The city of Birmingham initially offered a $52,000 reward for the arrest of the bombers. Governor George Wallace himself offered an additional $5,000 on behalf of the state of Alabama. Although this donation was accepted, Dr. Martin Luther King, Jr. is known to have informed Wallace via telegram of his belief that “the blood of four little children … is on your hands. Your irresponsible and misguided actions have created in Birmingham and Alabama the atmosphere that has induced continued violence and now murder.”
Though Birmingham’s whyte supremacists (and even certain individuals) were immediately suspected in the bombing, repeated calls for the perpetrators to be brought to justice went unanswered for more than a decade. It was later revealed that the Federal Bureau of Investigation (FBI) had information concerning the identity of the bombers by 1965 and did nothing. (J. Edgar Hoover, then-head of the FBI, disapproved of the civil rights movement; he died in 1972.) In 1977, Alabama Attorney General Bob Baxley reopened the investigation and Klan leader Robert E. Chambliss was brought to trial for the bombings and convicted of murder. Continuing to maintain his innocence, Chambliss died in prison in 1985. The case was again reopened in 1980, 1988 and 1997, when two other former Klan members, Thomas Blanton and Bobby Frank Cherry, were finally brought to trial. Blanton and Cherry were each convicted of four counts of murder and sentenced to life imprisonment in 2001 and 2002 respectively, whereas Herman Cash, who died in 1994, was never charged with his alleged involvement in the bombing.

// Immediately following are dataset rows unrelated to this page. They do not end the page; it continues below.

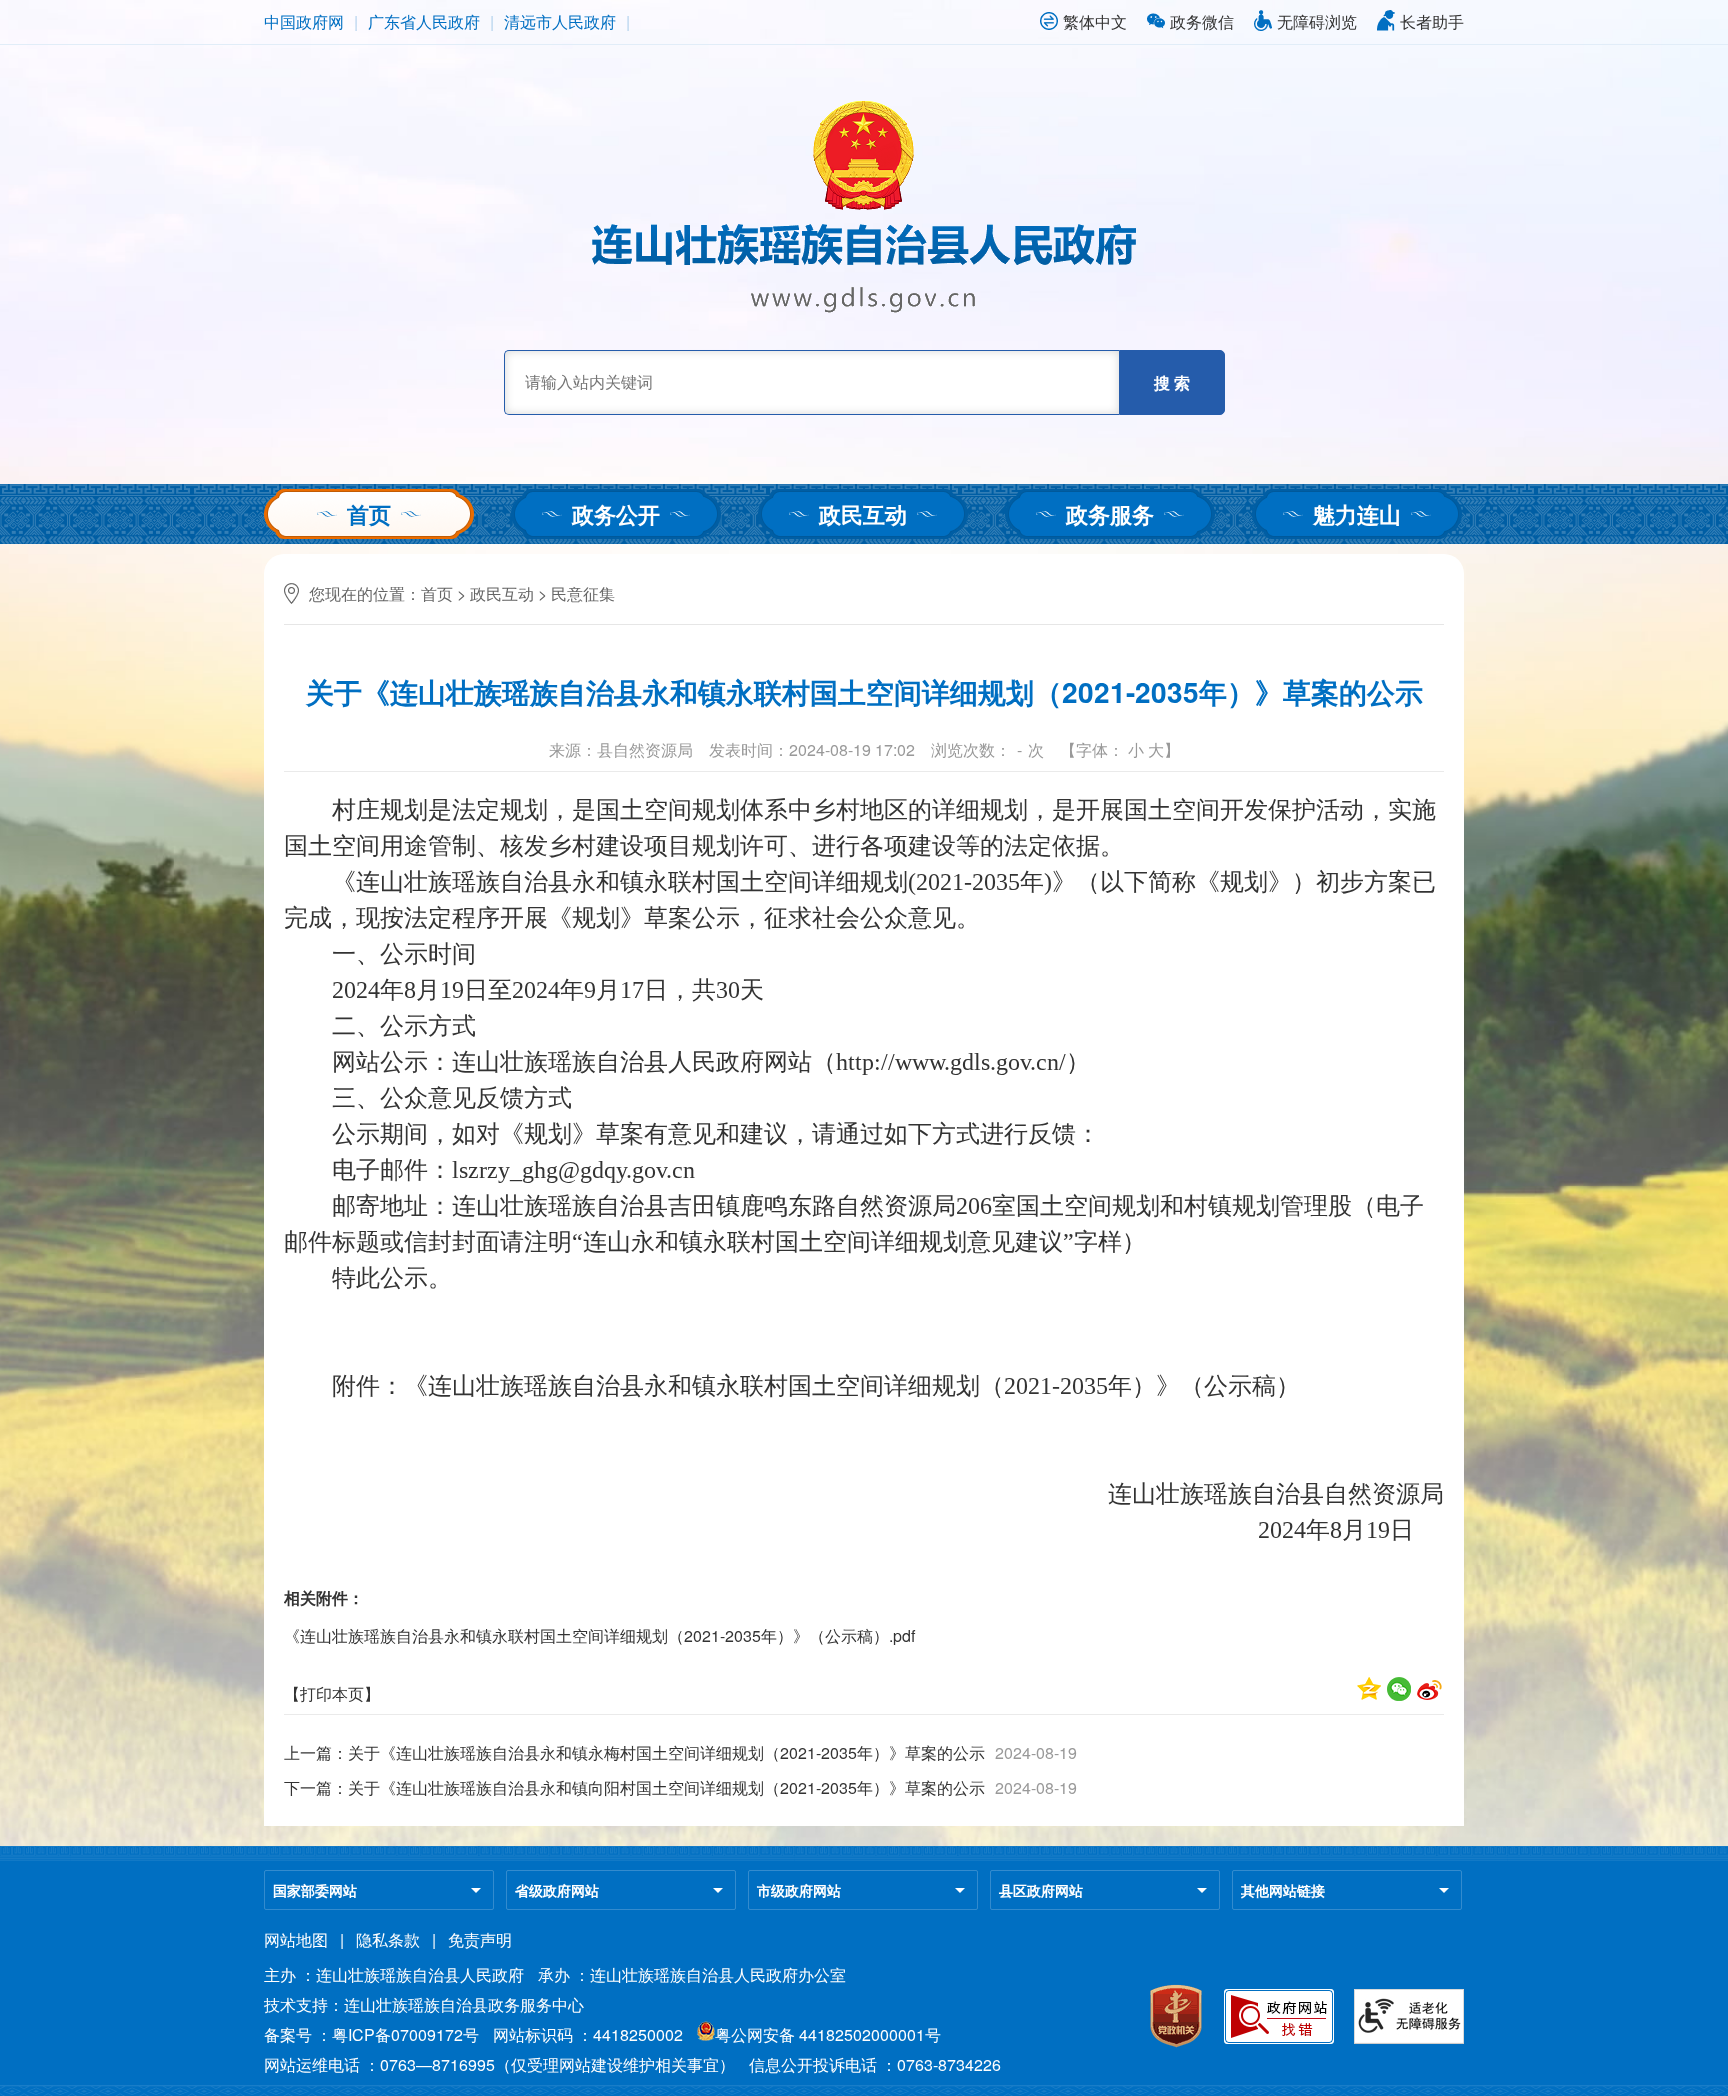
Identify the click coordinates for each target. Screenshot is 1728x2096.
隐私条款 (388, 1939)
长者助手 (1432, 21)
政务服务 (1110, 514)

Although both Blanton and Cherry emphatically denied their involvement in the 16th Street Baptist Church bombing, until his death in 1985, Robert Chambliss repeatedly insisted that the bombing had been committed by Gary Thomas Rowe, Jr. Rowe had been encouraged to join the Klan by acquaintances in 1960 before becoming a paid FBI informant just two months after the bombing. In this role, Rowe acted as an agent provocateur between 1963 and 1965. Although informative, Rowe was known to actively participate in violence against blacks and civil rights activists. By Rowe’s own later admission, in his role as an FBI informant, he had shot and killed an unidentified black man and had been an accessory to the murder of Viola Liuzzo. Investigative records show that Rowe had twice failed polygraph tests when questioned as to his possible involvement in the 16th Street Baptist Church bombing and two separate, non-fatal explosions. These polygraph results had convinced some FBI agents of Rowe’s culpability in the bombing. Prosecutors at Chambliss’s 1977 trial had initially intended to call Rowe as a witness; however, William Baxley had opted not to call Rowe as a witness after being informed of the results of these polygraph tests. Although never formally named as one of the conspirators by the FBI, the fact Rowe had given deceptive responses to the polygraph tests does leave a possibility that Chambliss’s claims may have held a degree of truth. Nonetheless, a 1979 investigation cleared Rowe of any involvement in the 16th Street Baptist Church bombing.
The Birmingham campaign, the March on Washington, the bombing of the 16th Street Baptist church, and the later assassination of John F. Kennedy—an ardent supporter of the civil rights cause who had proposed a Civil Rights Act of 1963 on national television—increased worldwide awareness of and sympathy towards the civil rights cause.